Member of the Ceylon Parliament for Appointed member
- In office 1956–1963
- Succeeded by: Baba Zahiere Lye

Personal details
- Born: Mohamed Purvis Drahaman 5 November 1889 Colombo, Ceylon
- Died: April 1963 (aged 73) Mecca, Saudi Arabia
- Citizenship: Ceylonese
- Party: All Ceylon Malay Congress
- Spouse: Hazelyn née Saldin
- Children: Sylvion (Siva) Sajurdeen; Werono (Wero) Nizamudin; Revelion (Revo) Soetomo; Georgina Kartini; Mohamed Soekarna;
- Alma mater: All Saints College, Galle; Wesley College, Colombo; Colombo Medical School
- Occupation: doctor, politician

= M. P. Drahaman =

Sri Lankan politician and doctor

Al-Haj Mohamed Purvis Drahaman (5 November 1889 - April 1963) was a Ceylonese Malay medical doctor and politician. He was the leader of the All Ceylon Malay Congress, and was appointed as Member of Parliament in 1956 and 1960.

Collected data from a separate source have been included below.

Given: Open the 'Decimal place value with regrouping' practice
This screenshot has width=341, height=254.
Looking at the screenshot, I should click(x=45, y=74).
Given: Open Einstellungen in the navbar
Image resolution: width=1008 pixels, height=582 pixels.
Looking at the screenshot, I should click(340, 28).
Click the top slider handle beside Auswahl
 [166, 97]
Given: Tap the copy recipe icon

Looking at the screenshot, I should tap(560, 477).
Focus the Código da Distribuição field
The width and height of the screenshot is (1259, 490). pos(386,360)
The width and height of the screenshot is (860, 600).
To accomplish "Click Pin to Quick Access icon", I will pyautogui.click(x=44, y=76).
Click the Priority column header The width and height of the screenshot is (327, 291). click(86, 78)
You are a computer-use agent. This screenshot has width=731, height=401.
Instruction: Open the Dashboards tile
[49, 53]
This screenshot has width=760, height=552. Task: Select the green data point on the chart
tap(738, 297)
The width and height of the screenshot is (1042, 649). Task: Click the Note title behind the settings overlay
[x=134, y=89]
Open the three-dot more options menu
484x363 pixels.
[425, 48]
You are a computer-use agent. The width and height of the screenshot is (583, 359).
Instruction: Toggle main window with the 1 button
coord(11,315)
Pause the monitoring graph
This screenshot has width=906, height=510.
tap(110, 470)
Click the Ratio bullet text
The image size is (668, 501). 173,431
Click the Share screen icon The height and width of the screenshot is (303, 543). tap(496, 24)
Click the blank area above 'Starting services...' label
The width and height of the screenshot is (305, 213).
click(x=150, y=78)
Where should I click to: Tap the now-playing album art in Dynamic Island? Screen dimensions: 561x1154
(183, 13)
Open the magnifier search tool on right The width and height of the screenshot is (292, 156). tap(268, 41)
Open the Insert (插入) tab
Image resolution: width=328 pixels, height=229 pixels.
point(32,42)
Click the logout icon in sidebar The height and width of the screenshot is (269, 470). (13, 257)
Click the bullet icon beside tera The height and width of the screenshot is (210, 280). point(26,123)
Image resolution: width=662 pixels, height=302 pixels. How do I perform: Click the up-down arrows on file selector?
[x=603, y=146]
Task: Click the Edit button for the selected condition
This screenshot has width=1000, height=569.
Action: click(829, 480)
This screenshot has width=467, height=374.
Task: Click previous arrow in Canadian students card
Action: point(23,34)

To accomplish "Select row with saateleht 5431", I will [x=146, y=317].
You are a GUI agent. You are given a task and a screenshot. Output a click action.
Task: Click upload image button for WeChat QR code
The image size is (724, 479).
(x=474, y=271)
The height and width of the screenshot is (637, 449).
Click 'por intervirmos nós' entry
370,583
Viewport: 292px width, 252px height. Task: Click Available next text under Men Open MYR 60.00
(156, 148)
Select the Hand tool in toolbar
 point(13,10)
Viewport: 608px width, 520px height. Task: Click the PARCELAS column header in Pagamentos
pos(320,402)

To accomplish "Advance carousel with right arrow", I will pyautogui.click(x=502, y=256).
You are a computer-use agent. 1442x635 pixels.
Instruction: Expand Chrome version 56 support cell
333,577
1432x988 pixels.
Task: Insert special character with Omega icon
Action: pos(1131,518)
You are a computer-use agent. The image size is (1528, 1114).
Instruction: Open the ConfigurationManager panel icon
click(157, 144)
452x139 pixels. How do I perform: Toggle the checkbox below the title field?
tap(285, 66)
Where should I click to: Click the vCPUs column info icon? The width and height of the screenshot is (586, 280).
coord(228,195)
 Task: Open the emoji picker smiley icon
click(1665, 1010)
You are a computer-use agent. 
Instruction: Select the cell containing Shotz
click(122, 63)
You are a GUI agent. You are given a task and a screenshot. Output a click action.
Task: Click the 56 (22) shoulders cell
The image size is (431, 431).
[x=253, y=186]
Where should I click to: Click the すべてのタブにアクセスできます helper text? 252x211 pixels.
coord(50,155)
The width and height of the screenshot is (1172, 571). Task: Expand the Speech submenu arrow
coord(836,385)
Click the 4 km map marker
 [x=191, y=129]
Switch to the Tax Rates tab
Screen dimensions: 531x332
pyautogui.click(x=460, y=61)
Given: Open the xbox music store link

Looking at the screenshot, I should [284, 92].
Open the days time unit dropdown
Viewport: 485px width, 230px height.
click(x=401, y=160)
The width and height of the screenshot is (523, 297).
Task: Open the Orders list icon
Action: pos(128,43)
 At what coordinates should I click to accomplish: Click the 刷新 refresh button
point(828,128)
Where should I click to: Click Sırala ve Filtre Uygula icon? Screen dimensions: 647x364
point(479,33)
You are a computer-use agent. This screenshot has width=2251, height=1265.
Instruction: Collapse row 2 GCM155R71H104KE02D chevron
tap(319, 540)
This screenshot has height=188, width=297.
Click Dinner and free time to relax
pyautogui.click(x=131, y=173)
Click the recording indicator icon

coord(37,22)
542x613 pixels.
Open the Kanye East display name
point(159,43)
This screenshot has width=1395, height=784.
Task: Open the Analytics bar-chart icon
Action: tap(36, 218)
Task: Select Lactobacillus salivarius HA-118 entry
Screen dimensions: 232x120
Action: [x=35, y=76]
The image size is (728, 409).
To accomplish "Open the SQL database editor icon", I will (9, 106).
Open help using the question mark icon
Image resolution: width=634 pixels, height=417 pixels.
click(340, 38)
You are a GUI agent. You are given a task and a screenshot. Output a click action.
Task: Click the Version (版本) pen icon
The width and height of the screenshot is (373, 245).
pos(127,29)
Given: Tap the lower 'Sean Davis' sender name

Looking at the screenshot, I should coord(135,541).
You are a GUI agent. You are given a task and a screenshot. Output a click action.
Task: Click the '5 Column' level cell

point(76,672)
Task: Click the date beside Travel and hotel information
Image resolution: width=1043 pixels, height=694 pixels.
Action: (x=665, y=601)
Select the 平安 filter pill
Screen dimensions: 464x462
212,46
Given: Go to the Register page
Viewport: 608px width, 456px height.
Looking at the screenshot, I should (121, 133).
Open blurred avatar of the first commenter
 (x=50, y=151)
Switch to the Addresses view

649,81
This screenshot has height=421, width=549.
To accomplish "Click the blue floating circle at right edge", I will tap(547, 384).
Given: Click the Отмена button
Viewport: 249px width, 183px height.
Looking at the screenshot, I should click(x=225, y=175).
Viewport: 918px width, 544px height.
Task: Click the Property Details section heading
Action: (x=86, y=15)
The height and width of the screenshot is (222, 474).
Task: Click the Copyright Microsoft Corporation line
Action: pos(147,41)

Born in 1889 in Colombo, Drahaman was educated at All Saints College, Galle and Wesley College, Colombo. He graduated from the Ceylon Medical College in 1928 and entered the Ceylon Medical Service. Five years later he established a private medical practice with after setting up his surgery and dispensary at Rifle Street, Slave Island in 1933. He led several Malay organisations, such as the Ceylon Malay Youth League, the Malay Progressive Association and the All Ceylon Malay Association, the All Ceylon Malay Congress and the Ceylon Malay Cricket Club. Drahaman supported the struggle for Indonesian independence. He was made a Member of the Most Excellent Order of the British Empire in 1953. He was appointed a member of the Order of the British Empire in the 1953 New Year Honours for his services to the Malay community.

He died in Mecca in April 1963, whilst performing Hajj for the second time.